In contrast to the findings related to gestational age, Apgar score did not load on either of the common factors and is solely composed of unique effects. This suggests, Apgar score should continue to be considered a distinct measure for assessing the immediate and long-term, health risks for neonates. In validation of this observation, we detected several highly significantly associated methylation sites when studying the Apgar score alone. The detection of these methylation marks further suggests the potential expanded valuable of this already important variable in a clinical setting.

The study results offer valuable insights into neonatal health risk variables. However, it is important to acknowledge potential limitations when interpreting the results. The current study involves samples from a relatively homogenous population, comprising individuals of Swedish descent whose biological and phenotypical information was collected via a standardized hospital system. While this study sample offers great homogeneity and consistency in data collection, it potentially limits the generalizability of the findings toward more diverse populations. In addition, the relatively limited sample sizes in this study, in particular for the analysis involving jaundice, which only include a small number of participants with this condition, leads to limited statistical power, which may result in that some methylation differences go undetected. However, we note that despite low statistical power, significant findings are detected.
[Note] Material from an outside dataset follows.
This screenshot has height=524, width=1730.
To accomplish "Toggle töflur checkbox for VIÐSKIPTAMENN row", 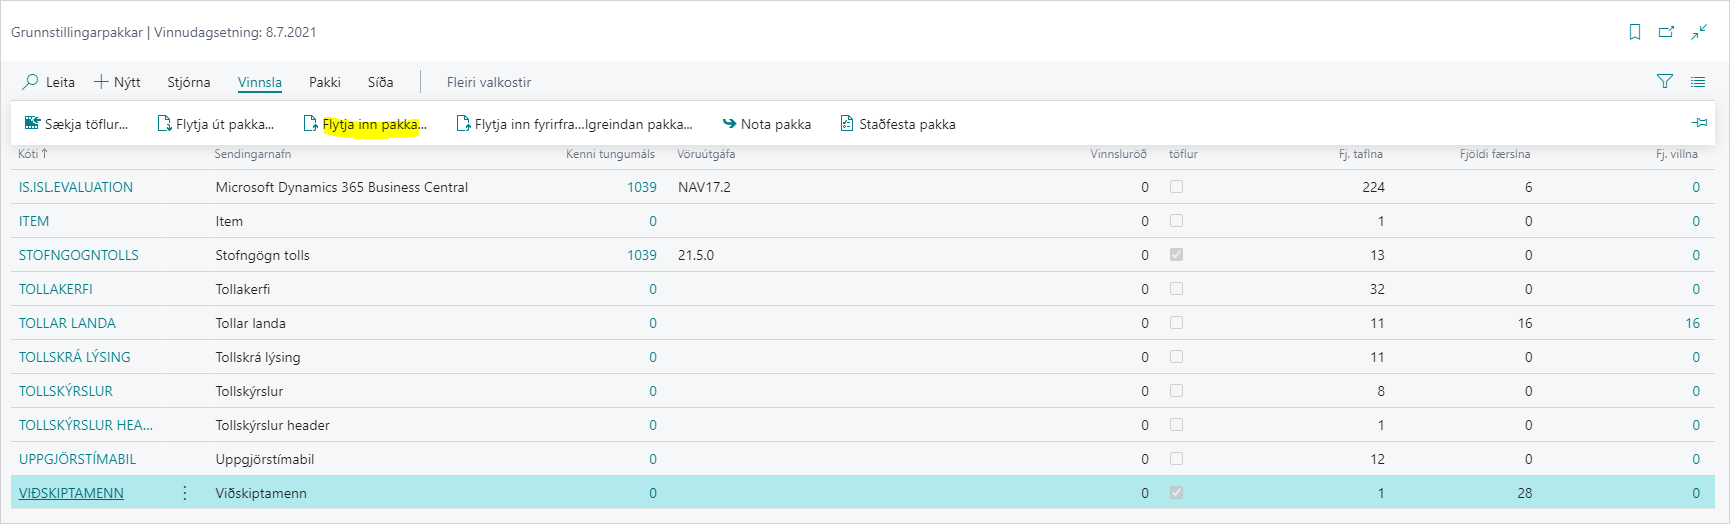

Furthermore, our primary analyses, focusing on methylation marks associated with neonatal health risk variables in neonatal blood, are performed without consideration of any disorders the participants may develop later in life. However, it should be noted that the investigated participants were originally enrolled to study schizophrenia, a psychiatric disorder that typically manifests in late adolescents or early adulthood. Thus, the participants included 198 individuals that later in life developed schizophrenia and 135 individuals who, well into adulthood, had not been diagnosed with any psychiatric disorder. Because of this distribution of schizophrenia cases and controls it is feasible to further evaluate the potential influence of schizophrenia on the investigated risk variables and factor scores. Therefore, we performed confirmatory factor analyses. Results showed that the measurement structure is not significantly different (P = 0.06) suggesting the biological processes underlying the risk variables are similar across the two groups (Additional file 1).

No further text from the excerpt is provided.